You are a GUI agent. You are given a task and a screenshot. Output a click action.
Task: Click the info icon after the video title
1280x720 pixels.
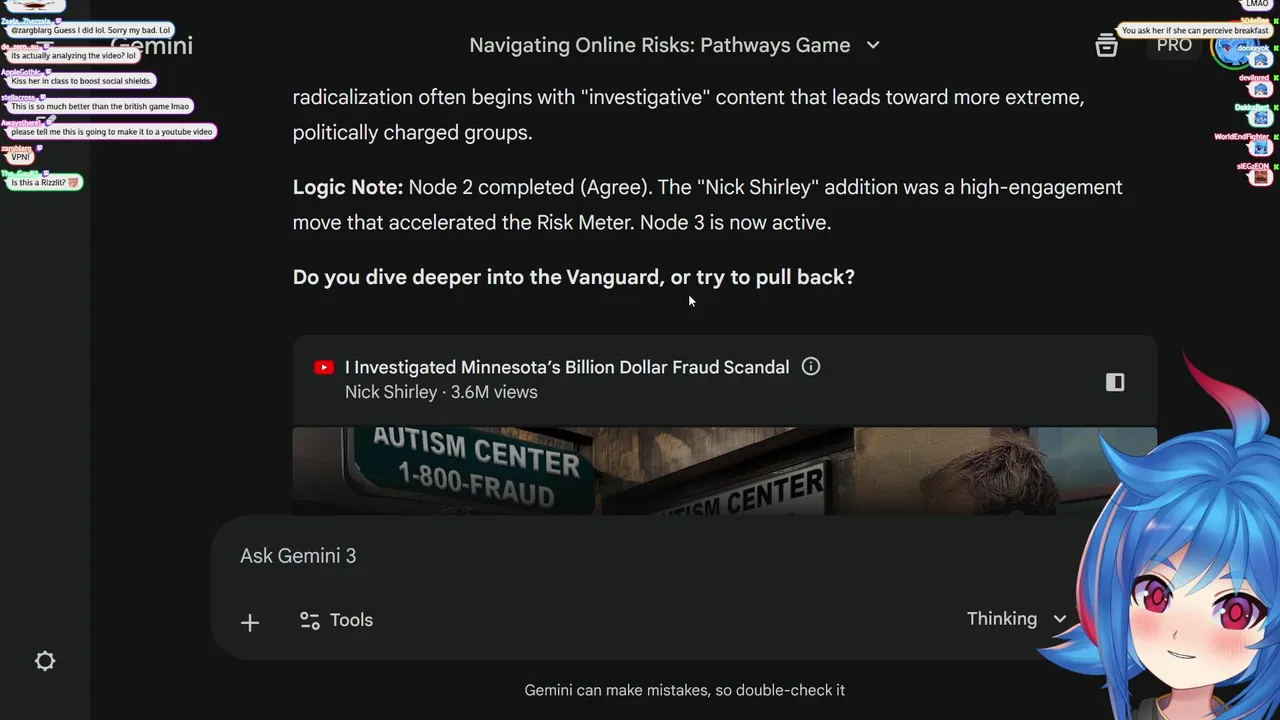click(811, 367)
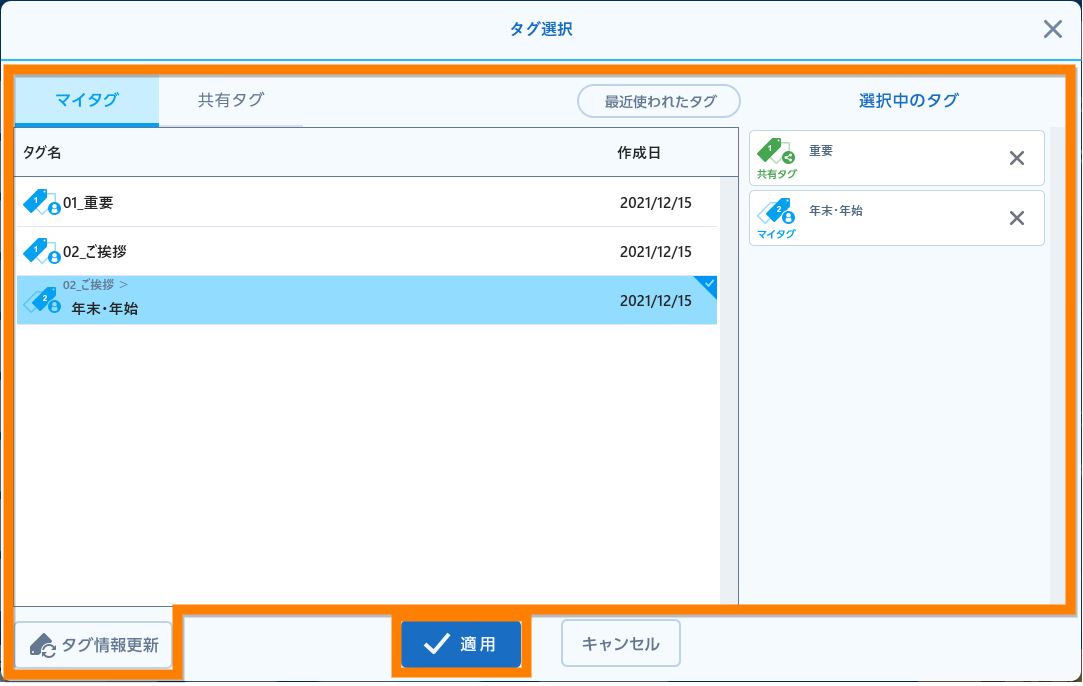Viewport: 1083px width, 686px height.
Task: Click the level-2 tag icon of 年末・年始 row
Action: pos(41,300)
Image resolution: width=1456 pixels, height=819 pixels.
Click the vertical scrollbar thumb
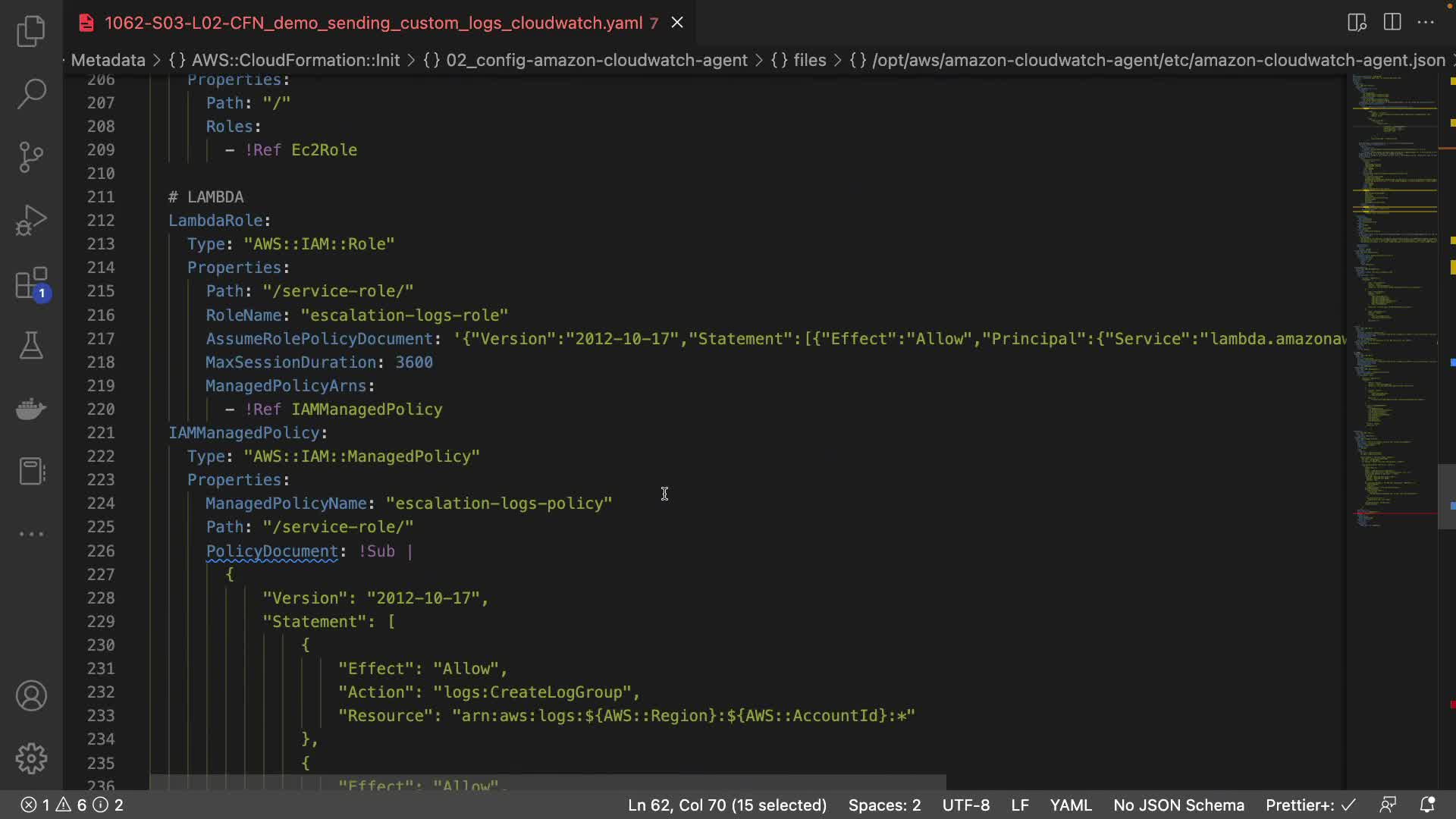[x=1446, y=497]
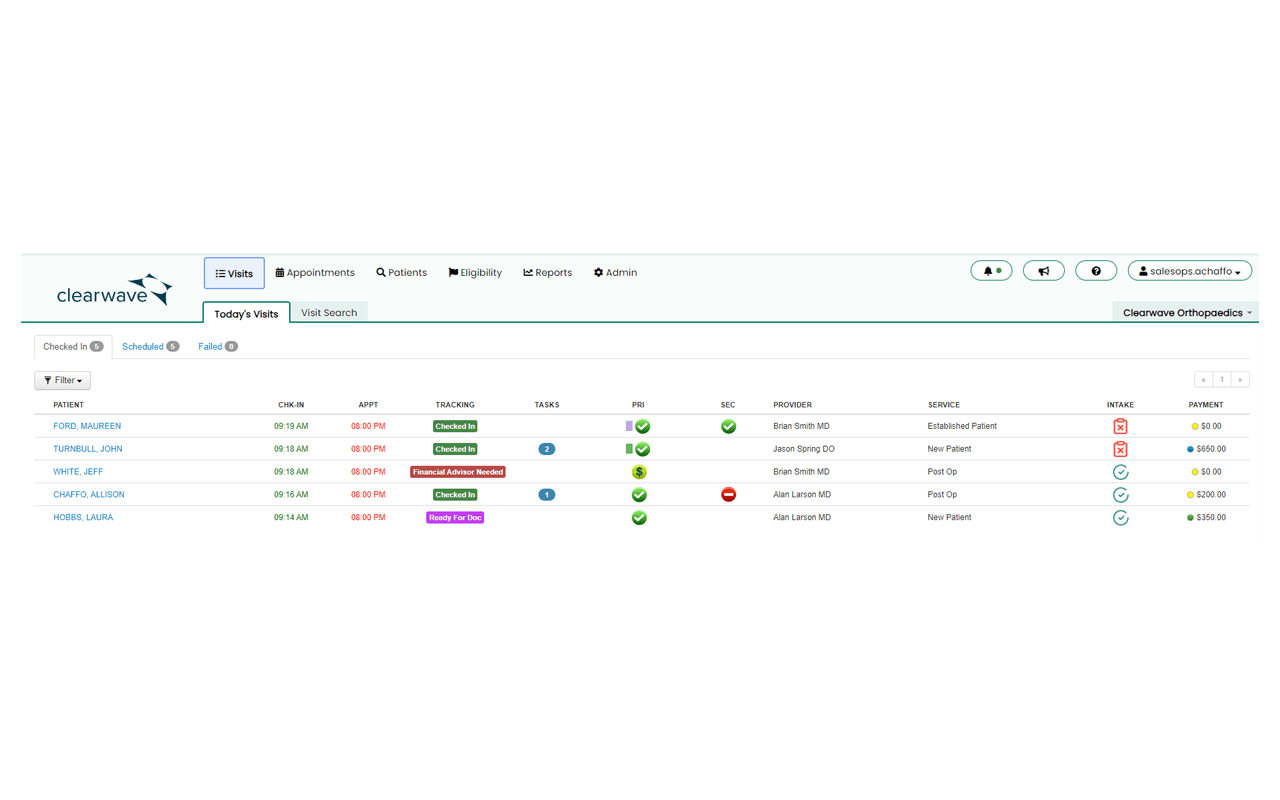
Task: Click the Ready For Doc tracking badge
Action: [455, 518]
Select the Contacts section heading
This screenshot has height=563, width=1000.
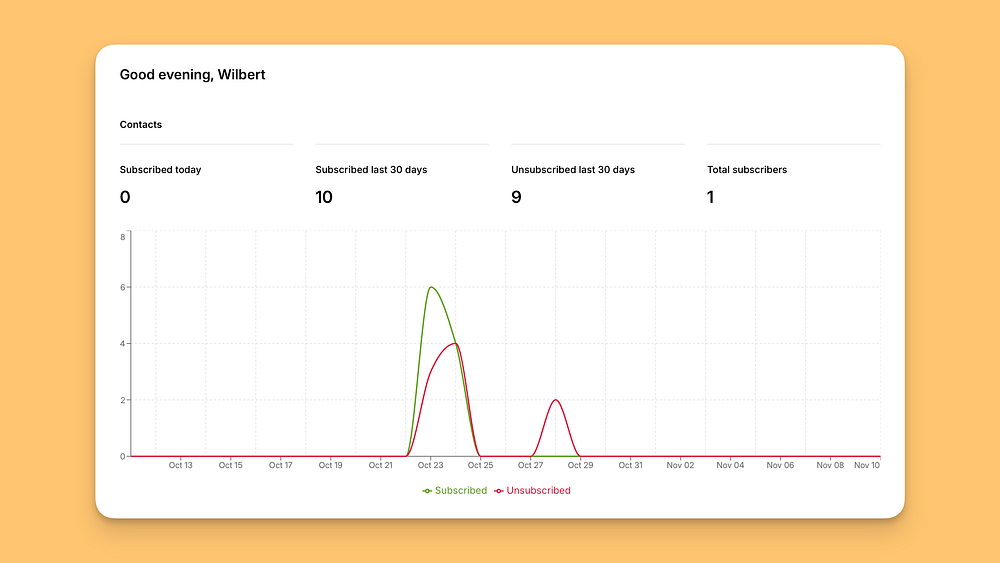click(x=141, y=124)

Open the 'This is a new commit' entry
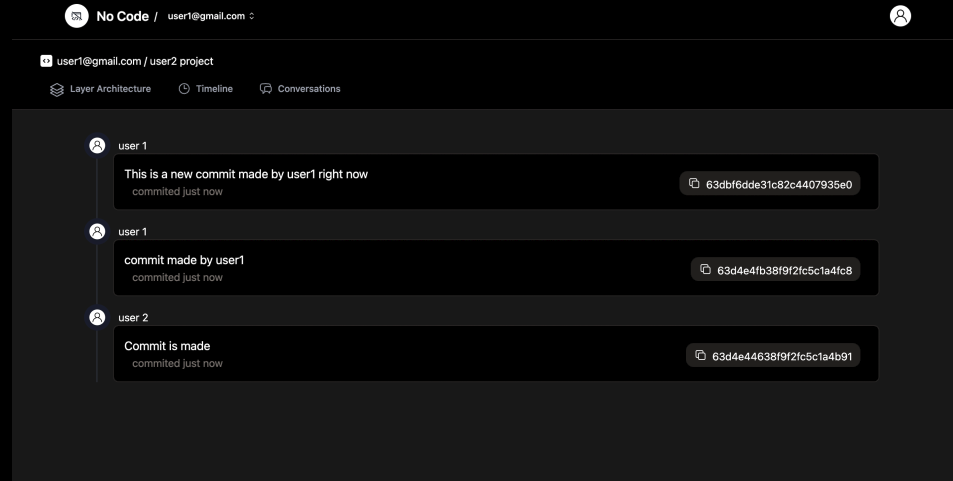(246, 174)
+++++
▸ Your task
Retype every line of the items above word for word, omitting the pictures.

▸ Solution
You are a GUI agent. You are given a task and a screenshot. Output a click action.
Task: Click the info icon after the video title
1280x720 pixels.
click(811, 367)
Viewport: 1083px width, 686px height.
Task: Click the level-2 tag icon of 年末・年始 row
Action: pos(41,300)
Image resolution: width=1456 pixels, height=819 pixels.
Click the vertical scrollbar thumb
[x=1446, y=497]
Task: Click the Ready For Doc tracking badge
Action: [455, 518]
Select the Contacts section heading
This screenshot has height=563, width=1000.
click(x=141, y=124)

Open the 'This is a new commit' entry
(246, 174)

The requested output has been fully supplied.